_Aim of the task_
What is needed is a verbatim copy of the data, minus the pictures.
------ Data extract ------
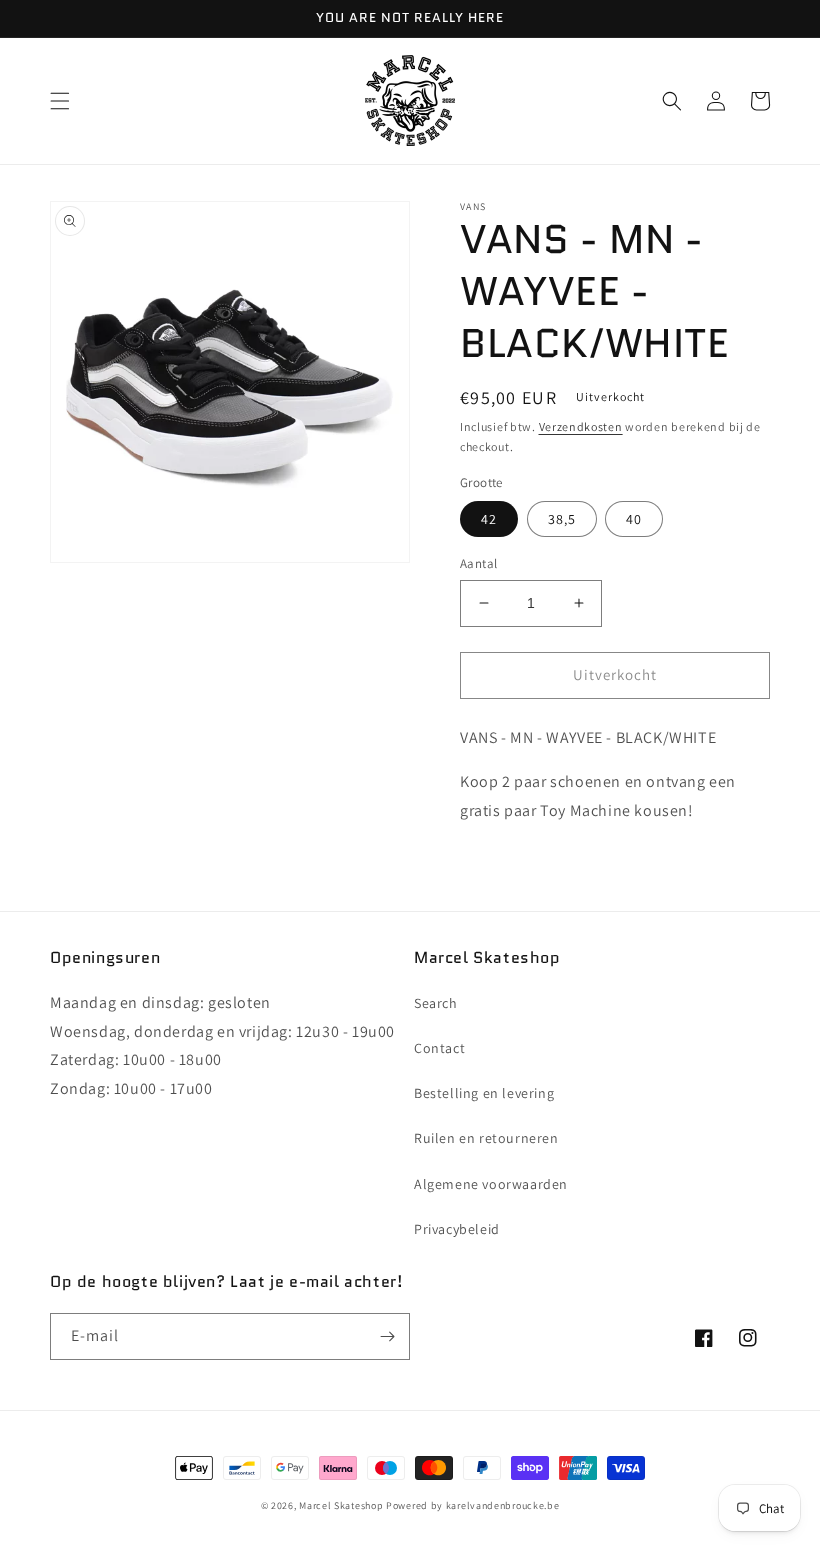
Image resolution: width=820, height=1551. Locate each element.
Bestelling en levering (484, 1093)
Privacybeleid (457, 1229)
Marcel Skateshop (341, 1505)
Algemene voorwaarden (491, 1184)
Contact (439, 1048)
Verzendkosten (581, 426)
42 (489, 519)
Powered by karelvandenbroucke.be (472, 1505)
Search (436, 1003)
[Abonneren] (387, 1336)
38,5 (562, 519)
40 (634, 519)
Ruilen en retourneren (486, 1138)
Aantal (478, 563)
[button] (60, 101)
------
_Solution_
Image resolution: width=820, height=1551. Locate each element.
Bestelling en levering (484, 1093)
Privacybeleid (457, 1229)
Marcel Skateshop (341, 1505)
Algemene voorwaarden (491, 1184)
Contact (439, 1048)
Verzendkosten (581, 426)
42 (489, 519)
Powered by karelvandenbroucke.be (472, 1505)
Search (436, 1003)
[Abonneren] (387, 1336)
38,5 (562, 519)
40 (634, 519)
Ruilen en retourneren (486, 1138)
Aantal (478, 563)
[button] (60, 101)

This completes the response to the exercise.